The 'Hello World' example, from Aframe

As you might imagine, this won’t provide a good virtual-reality experience unless you are looking at it though VR goggles, like an Oculus Rift or Google Cardboard.

Even without those, you can get a blurry (but working) taste of it by pulling up a scene like this on your phone, orienting it landscape, bringing it in front of your eyes, and working to resolve it into a single image, like a magic eye poster.

Most WebVR demos allow you to navigate the environment with some combination of WASD controls, your mouse, or tilting your device to look 360 degrees around you. Check out these cool demos if you want to see what people have made.

How the technology works

A lot of todays WebVR technical foundation is being built by the MozillaVR team at Mozilla. Instead of proposing specifications for new technologies and shipping them in Firefox, they’ve started out by building a JavaScript framework called A-frame, which provides VR experiences uses existing web technologies. This approach allows them to iterate and refine their implementation, instead of proposing untested approaches as specifications.

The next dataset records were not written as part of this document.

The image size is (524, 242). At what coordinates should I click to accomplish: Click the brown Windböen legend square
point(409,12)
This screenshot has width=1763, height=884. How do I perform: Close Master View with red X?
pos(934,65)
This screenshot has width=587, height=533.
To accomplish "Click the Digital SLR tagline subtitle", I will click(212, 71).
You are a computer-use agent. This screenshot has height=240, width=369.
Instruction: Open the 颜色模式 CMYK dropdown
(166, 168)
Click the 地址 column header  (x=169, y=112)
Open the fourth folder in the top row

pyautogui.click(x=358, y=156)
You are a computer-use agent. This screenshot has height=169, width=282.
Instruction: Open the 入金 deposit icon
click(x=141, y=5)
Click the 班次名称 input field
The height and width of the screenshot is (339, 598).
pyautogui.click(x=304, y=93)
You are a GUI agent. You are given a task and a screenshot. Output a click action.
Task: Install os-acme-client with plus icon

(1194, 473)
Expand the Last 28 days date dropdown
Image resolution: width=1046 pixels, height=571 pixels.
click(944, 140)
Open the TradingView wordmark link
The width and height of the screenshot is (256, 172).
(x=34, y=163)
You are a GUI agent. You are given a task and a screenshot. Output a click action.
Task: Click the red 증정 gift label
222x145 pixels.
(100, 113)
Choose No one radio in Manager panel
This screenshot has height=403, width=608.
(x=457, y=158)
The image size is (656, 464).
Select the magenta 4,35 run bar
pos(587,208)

A-frame renders 3D scenes onto the Canvas element using WebGL. It’s built on the mature and popular Threejs, a library that makes it easier to build 3D scenes and geometries, primarily for WebGL. Interestingly, A-frame does this by defining a library of custom elements used to build scenes declaratively. It almost looks like a new markup language:

    <a-sphere position="0 1.25 -1" radius="1.25" color="#EF2D5E"></a-sphere>
    <a-box position="-1 0.5 1" rotation="0 45 0" width="1" height="1" depth="1"  color="#4CC3D9"></a-box>
    <a-cylinder position="1 0.75 1" radius="0.5" height="1.5" color="#FFC65D"></a-cylinder>
    <a-plane rotation="-90 0 0" width="4" height="4" color="#7BC8A4"></a-plane>

    <a-sky color="#ECECEC"></a-sky>

The A-frame site has several demos and some pretty good docs. It didn’t take me very long to get my own demo up and working.

So, If you’re interested in trying out WebVR, definitely check out A-frame, and maybe join their Slack community. Taking a week to learn about this has been fun and I’m interested to see where it goes in the future.